Great introduction to ML.

Demands focus and hard work.

Forces one to review earlier courses - Statistical Inference, regression models, EDA.

Leaves lots of appetite for additional knowledge and skills.

por Muhammad R

14 de ago de 2020

recommended for all the 21st centuary students who might be intrested to play with data in future or some kind of work related to make predictions systemically must have good knowledge of this course

por Angel D

1 de mar de 2017

Issues of every stage of the construction of learning machine model, as well as issues with several different machine learning methods are well and in fine yet very understandable detail explained.

por Araks S

30 de ago de 2017

Highly recommend this course.
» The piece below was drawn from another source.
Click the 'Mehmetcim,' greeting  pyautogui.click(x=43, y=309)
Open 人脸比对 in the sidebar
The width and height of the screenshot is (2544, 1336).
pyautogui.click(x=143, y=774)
It makes you read a lot, do lot's of practical exercises. The final project is a must do. After finishing this course you can start playing with kaggle data sets.

por German R M S

13 de nov de 2018

Este es un muy buen curso, aprendes lo básico para poder entrar en el mundo del machine learning y te da la oportunidad de desarrollar modelos realmente útiles.

Recomendado, definitivamente.

por Jared P

25 de jun de 2017

Awesome course. Would recommend it, but only to those who have a bit of stats and R background. This definitely helped me get a solid enough understanding of using R for machine learning.

por Simeon E

2 de ago de 2017

Great Course. No so easy, as I expected, but, definitely, it worth all the time I've spent on it. Be careful: it requires a lot of self-studying and don't forget to read the Course Forum.

por Harris P

16 de jan de 2017

It was like opening up a door to a whole new world. I have discovered new tools that I will thoroughly enjoy to use for the exploration of data and for predictions. Thanks Team Coursera !

por Nikhil K

19 de fev de 2016

Some of the terms used here vary from the terms used in the industry. For example recall, precision etc. Overall this is a very good course with provides basics of machine learning.

por Caner A I

12 de abr de 2017

Jeff Leek is a great professor .The delivery of the course material is very clear and covers a lot of predictive methods by using mainly R's caret package. Recommended for sure.